While the move was spurred in part by the state's budget crisis, it also makes tons of practical sense and is an approach which has been discussed on a bipartisan basis here in Texas. According to the Boston Globe:
The law, which went into effect Oct. 1, mandates that inmates be paroled nine months before their maximum sentences expire. The goal of the law is to require supervision and treatment during that nine-month period, rather than let inmates leave prison answering to no one. The first inmates being paroled under the new law are being released Monday.
As in New Hampshire, offenders here who serve their full sentences leave prison without any community supervision or transitional support during their first months of freedom, which everyone acknowledges is when the risk of recidivism is the highest. The tough on crime crowd is crowing about "early release," but from a strictly public safety perspective, in most cases it will make New Hampshire safer: Again from the Globe:New Hampshire's law is not pioneering new ground. More than half of the states require community supervision for those convicted of some offenses and even more require post-release supervision for sex offenders, according to a survey by the Association of Paroling Authorities International.
Sandra Matheson, director of the Attorney General's Office of Victim and Witness Assistance, said the law not an early release policy -- it's a mandatory supervision policy.
Keep in mind, these folks are getting out anyway in 9 months; this statute merely ensures they don't immediately disappear off law enforcement's radar screen when they walk out the prison door.
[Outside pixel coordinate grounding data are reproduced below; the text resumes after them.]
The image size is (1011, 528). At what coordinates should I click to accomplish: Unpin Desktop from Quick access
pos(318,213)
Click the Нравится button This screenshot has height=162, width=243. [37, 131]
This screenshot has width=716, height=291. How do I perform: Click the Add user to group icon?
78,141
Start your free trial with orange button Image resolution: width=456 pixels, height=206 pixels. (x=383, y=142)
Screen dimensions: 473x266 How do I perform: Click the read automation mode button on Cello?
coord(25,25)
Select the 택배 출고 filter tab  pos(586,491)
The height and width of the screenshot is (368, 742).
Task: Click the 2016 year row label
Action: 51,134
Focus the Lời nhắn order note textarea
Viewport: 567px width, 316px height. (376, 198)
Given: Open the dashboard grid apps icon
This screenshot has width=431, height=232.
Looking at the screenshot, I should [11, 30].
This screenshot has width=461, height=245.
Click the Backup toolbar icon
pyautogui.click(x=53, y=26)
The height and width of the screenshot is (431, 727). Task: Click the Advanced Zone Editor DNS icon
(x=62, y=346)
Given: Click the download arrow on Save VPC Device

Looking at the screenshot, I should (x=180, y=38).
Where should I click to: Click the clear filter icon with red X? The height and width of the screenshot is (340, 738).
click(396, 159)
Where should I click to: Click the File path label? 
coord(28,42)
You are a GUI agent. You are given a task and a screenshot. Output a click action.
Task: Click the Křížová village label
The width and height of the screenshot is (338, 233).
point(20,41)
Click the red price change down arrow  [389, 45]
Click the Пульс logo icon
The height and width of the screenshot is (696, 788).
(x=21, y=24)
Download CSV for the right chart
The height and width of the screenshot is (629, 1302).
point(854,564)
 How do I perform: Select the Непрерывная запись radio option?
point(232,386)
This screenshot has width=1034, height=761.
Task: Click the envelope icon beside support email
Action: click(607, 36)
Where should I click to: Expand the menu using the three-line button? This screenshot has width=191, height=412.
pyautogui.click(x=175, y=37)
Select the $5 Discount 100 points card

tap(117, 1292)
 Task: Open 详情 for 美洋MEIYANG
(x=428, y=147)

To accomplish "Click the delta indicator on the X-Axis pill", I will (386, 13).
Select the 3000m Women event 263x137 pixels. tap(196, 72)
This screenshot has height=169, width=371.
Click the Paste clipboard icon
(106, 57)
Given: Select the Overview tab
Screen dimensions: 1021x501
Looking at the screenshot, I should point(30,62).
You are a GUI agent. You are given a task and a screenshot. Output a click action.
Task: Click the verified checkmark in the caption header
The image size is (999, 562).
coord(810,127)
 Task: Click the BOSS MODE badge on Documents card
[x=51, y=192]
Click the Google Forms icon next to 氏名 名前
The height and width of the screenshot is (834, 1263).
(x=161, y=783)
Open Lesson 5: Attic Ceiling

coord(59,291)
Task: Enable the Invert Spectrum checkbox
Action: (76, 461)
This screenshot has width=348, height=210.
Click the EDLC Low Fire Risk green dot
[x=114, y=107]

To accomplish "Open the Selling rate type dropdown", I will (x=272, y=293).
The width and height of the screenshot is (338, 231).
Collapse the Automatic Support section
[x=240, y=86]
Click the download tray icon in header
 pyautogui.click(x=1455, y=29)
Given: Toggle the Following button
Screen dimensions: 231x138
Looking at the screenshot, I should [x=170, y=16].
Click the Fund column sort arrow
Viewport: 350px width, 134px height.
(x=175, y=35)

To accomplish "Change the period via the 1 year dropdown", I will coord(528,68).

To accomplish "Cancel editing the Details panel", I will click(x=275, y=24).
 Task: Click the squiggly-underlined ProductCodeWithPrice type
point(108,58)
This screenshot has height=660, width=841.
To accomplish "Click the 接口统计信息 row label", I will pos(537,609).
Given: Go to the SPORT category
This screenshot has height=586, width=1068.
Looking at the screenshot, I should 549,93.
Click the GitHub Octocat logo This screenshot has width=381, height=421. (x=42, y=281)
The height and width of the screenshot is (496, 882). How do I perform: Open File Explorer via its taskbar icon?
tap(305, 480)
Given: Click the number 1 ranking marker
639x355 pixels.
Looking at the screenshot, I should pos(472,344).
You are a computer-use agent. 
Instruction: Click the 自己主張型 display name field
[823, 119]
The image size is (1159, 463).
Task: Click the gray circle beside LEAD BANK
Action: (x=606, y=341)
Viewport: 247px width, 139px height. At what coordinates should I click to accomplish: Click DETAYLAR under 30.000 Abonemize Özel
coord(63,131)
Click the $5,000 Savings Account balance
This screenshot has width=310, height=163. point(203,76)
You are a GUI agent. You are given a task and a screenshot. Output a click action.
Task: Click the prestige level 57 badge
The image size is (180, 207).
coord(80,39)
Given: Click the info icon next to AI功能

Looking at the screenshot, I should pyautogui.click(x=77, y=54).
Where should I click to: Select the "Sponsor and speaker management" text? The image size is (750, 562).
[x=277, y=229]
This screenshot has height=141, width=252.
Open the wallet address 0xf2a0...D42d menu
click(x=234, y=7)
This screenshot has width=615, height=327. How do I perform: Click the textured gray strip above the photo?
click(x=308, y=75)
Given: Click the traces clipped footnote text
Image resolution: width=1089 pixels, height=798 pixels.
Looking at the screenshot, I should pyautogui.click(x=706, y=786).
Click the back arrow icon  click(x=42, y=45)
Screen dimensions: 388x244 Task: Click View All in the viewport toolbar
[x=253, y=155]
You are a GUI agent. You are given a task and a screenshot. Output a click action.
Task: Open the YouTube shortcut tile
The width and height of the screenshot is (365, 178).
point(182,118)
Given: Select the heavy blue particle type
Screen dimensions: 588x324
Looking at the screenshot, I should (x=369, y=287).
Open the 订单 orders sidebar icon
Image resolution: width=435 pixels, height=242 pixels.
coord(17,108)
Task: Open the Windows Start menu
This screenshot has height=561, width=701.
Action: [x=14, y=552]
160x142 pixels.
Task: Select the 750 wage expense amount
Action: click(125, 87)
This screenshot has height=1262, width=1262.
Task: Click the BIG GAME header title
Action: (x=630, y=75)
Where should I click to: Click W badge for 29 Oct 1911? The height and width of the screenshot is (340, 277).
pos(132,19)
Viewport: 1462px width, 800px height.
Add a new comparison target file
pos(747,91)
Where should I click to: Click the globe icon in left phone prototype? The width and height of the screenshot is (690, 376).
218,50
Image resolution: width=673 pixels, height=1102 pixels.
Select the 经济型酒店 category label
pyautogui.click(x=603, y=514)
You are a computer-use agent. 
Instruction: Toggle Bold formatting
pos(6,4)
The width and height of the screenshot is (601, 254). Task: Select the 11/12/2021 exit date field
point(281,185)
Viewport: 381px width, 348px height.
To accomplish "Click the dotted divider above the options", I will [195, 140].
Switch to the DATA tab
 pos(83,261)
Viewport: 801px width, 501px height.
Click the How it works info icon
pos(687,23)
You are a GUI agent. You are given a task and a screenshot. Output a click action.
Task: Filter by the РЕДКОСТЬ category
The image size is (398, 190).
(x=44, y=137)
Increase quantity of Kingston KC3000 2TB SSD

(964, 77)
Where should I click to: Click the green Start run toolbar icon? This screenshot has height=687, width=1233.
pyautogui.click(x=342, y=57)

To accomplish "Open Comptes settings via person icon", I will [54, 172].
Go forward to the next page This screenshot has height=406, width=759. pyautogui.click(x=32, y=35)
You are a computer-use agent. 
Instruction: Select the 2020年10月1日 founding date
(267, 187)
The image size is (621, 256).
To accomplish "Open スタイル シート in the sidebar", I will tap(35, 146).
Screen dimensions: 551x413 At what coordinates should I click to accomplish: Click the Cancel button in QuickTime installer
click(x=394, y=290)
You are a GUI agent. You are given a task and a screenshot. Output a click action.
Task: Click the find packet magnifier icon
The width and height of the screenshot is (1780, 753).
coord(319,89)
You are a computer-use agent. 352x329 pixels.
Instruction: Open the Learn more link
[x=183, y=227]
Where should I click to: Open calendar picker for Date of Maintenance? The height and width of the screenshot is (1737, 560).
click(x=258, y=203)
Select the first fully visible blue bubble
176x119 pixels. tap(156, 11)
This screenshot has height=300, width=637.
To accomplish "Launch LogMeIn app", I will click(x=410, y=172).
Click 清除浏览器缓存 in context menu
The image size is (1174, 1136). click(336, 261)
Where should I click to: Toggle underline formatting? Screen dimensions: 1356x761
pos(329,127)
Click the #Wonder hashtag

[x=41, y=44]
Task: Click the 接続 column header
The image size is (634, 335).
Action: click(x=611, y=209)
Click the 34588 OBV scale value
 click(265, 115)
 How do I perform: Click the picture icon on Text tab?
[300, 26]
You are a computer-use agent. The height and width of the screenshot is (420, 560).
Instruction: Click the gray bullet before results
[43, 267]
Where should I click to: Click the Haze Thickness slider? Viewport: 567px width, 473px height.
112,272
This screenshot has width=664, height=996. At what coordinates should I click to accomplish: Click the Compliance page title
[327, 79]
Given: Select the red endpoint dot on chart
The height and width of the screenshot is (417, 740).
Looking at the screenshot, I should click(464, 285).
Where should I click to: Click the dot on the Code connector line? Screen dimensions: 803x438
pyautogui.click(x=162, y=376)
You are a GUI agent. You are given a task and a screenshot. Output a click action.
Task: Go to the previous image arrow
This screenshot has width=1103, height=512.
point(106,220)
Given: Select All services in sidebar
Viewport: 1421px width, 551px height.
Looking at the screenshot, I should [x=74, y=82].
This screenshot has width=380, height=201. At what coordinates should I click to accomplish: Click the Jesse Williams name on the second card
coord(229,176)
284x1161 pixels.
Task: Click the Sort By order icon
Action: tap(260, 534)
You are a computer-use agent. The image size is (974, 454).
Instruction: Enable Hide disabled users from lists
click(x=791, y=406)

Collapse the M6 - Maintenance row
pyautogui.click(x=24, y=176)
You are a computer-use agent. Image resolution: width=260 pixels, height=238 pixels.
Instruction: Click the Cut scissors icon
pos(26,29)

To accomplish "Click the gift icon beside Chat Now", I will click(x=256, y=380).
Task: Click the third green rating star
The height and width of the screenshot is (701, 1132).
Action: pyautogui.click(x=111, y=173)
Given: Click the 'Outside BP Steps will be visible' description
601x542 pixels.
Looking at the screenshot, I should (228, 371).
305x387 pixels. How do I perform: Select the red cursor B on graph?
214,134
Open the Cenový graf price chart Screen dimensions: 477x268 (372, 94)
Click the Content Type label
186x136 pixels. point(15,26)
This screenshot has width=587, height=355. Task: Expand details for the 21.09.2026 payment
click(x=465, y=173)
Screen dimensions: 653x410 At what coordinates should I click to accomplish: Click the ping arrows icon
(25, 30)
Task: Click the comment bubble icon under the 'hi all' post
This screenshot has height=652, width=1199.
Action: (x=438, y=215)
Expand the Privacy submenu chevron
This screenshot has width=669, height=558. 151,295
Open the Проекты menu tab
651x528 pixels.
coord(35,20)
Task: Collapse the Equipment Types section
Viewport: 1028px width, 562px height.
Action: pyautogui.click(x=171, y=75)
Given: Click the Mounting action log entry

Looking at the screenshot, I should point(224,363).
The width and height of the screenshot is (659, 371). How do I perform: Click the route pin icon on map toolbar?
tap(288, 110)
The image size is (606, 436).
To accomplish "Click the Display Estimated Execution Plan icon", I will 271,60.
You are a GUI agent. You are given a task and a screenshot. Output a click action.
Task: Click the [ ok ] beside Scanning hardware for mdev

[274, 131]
Most NH offenders are paroled well before they serve their complete sentence, reports the Globe, meaning they're monitored by parole officers when they get out. But for those who would otherwise serve their full time day for day, upon completing their sentence they go from total confinement to unfettered freedom literally overnight - a transition fraught with difficulty for the offender and risk for the public. Notably, the months immediately after release are when ex-inmates are most likely to re-offend; after a while the risk declines dramatically."The alternative is they walk out the door and we have no idea where they are or what they're doing," she said. "Studies show that nine-month period is when half of recidivism occurs."
In the federal system, offenders are often sentenced to incarceration plus a period of community supervision after they get out. But in Texas, if the parole board forces an inmate to stay their full term, when they leave there is no supervision at all, which is what happens with more than half of offenders released each year. More than that, even the minimal support services available to parolees will be unavailable to those released after serving their sentence day for day, making recidivism much more likely. It's a crack in the system that almost certainly increases crime among long-time offenders returning to the community.
In addition to the safety benefits of such a policy are the economics: The state saves money at the margins from incarcerating them 9 months less because parole costs (even including reentry services) are much cheaper than locking someone up for the same period. As states look for budget cuts next spring, this is a way they could save money while enhancing rather than reducing public safety.
It'll be interesting to see how the public reacts to the politicized debate in New Hampshire. To me this seems like a good idea and it wouldn't be difficult to add safeguards - e.g., creating a presumption for parole that could be overruled by a bad disciplinary record, etc. - to address situations where inmates at the end of their sentences still pose an immediate danger. This type of reform could save big bucks without harming public safety, so I hope Texas legislators seriously consider some version of the idea when they meet next spring to grapple with the state's budget crisis.